Le centre hospitalier Philippe-Pinel d'Amiens © TF1/LCILa victime était une femme d'une trentaine d'années hospitalisée dans une unité de soins psychiatriques du centre hospitalier Philippe-Pinel d'Amiens. Le 4 août dernier, elle avait été retrouvée morte, noyée et ébouillantée, baignant dans une "eau extrêmement chaude", selon une source judiciaire. Le parquet avait ouvert le 23 septembre une information judiciaire pour homicide involontaire par imprudence, inattention et inobservation des règlements ; elle a débouché sur la mise en examen de l'infirmière qui avait fait couler le bain de la patiente.
Mais selon son avocat, Hubert Delarue, l'infirmière est peut-être un des facteurs du drame, mais pas le seul. Elle avait, selon lui, commencé à faire couler un bain à 37°C lorsque, prise d'un "besoin naturel pressant", elle avait demandé à la jeune femme de l'attendre quelques minutes. "A son retour, elle trouvé la patiente au fond de la baignoire" dans une eau à température anormalement élevée, a souligné Me Delarue. Une mort qui soulève, d'après lui, plusieurs problèmes allant au-delà de la jeune femme : "Est-il normal qu'une infirmière ait été seule pour s'occuper de 18 patients psychotiques ?", s'interroge-t-il, pointant aussi le problème des mitigeurs "dont certains ont dû être changés depuis".
Une infirmière expérimentée, bien considérée par sa hiérarchie
Quant à la victime, atteinte du syndrome de Sotos qui entraîne chez certains sujets des retards psychomoteurs significatifs, elle était relativement autonome, selon l'avocat. Elle était capable de s'habiller ou de se déshabiller, et se déplaçait en fauteuil roulant ou en déambulateur. Elle est "entrée par ses propres moyens dans la baignoire. Ma cliente assure qu'elle ne l'aurait jamais laissée seule dans la baignoire", a souligné Me Delarue.
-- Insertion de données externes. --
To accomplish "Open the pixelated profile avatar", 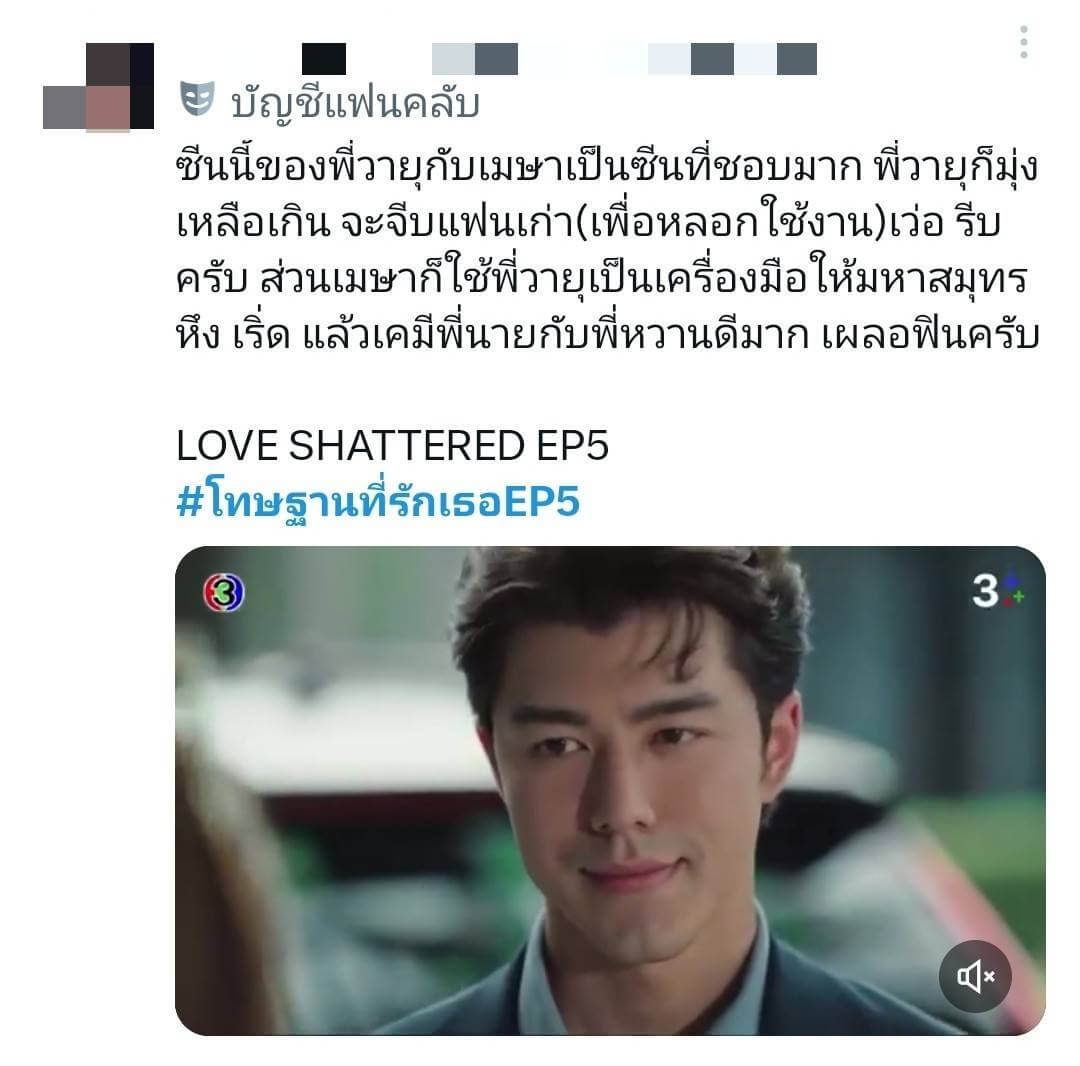I will [x=98, y=86].
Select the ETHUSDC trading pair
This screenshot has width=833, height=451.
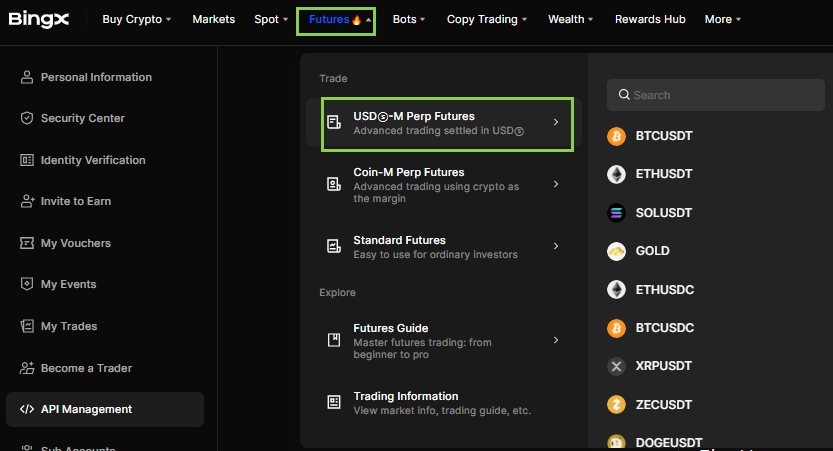coord(664,290)
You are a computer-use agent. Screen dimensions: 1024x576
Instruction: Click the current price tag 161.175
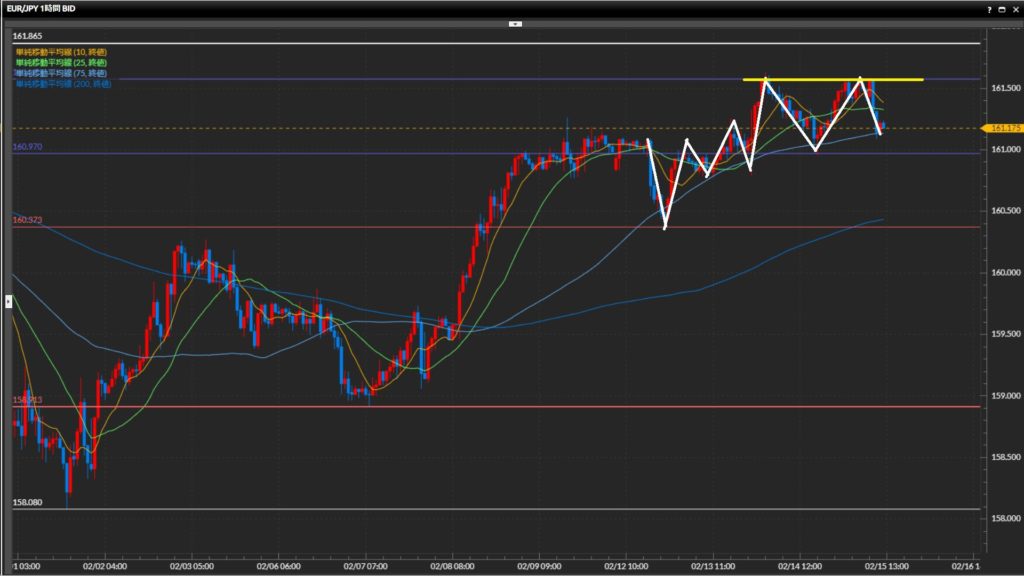coord(1002,128)
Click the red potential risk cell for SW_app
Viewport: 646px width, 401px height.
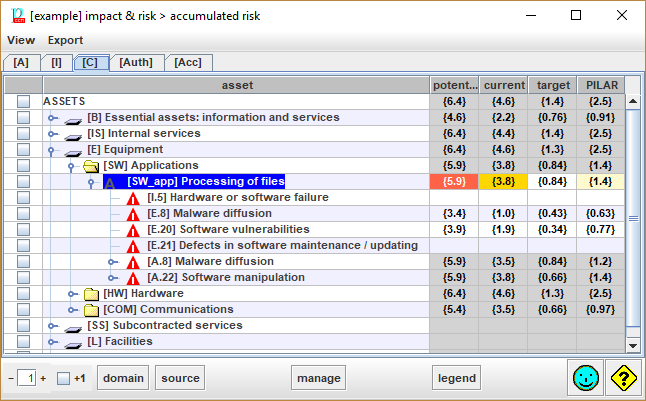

Suspendue "à titre conservatoire" par la direction de l'hôpital, la soignante était "parfaitement considérée" par sa hiérarchie et "très expérimentée", souligne encore l'avocat, qui refuse qu'elle devienne "le bouc émissaire d'un certain nombre de dysfonctionnements" liés au manque de personnel.
Pour sa part, la direction de l'hôpital a simplement confirmé dans un communiqué la mort "accidentelle" d'une patiente le 4 août. Une enquête administrative interne a été ouverte et le ministère de la Santé a demandé un rapport à l'Inspection générale des affaires sociales.